WHAT TO DO:
Leaving the images behind, copy every line of the records exactly.

DATA PROVIDED:
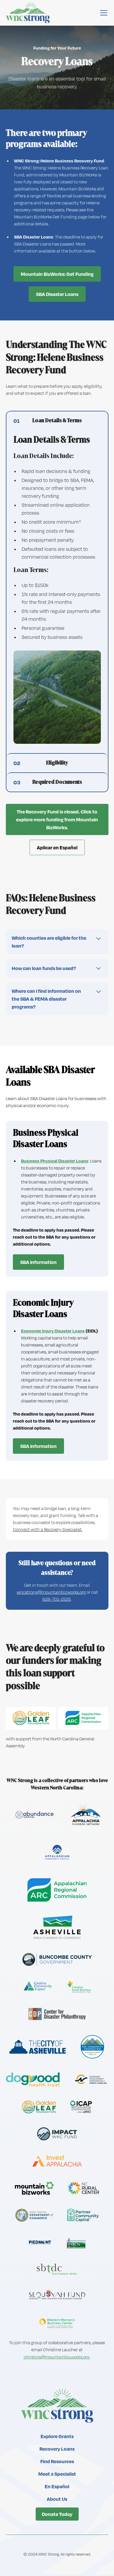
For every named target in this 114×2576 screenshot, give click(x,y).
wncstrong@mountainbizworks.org (51, 1592)
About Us (57, 2499)
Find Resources (57, 2461)
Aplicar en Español (57, 847)
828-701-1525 (56, 1599)
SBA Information (38, 1262)
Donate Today (57, 2514)
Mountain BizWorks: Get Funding (57, 274)
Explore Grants (57, 2436)
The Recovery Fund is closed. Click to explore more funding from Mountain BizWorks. (57, 819)
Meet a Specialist (57, 2474)
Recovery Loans (57, 2449)
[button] (102, 13)
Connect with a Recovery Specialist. (47, 1529)
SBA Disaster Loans (57, 294)
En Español (57, 2486)
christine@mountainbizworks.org (56, 2357)
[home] (28, 13)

SOLUTION TO THIS EXERCISE:
For every named target in this 114×2576 screenshot, give click(x,y).
wncstrong@mountainbizworks.org (51, 1592)
About Us (57, 2499)
Find Resources (57, 2461)
Aplicar en Español (57, 847)
828-701-1525 (56, 1599)
SBA Information (38, 1262)
Donate Today (57, 2514)
Mountain BizWorks: Get Funding (57, 274)
Explore Grants (57, 2436)
The Recovery Fund is closed. Click to explore more funding from Mountain BizWorks. (57, 819)
Meet a Specialist (57, 2474)
Recovery Loans (57, 2449)
[button] (102, 13)
Connect with a Recovery Specialist. (47, 1529)
SBA Disaster Loans (57, 294)
En Español (57, 2486)
christine@mountainbizworks.org (56, 2357)
[home] (28, 13)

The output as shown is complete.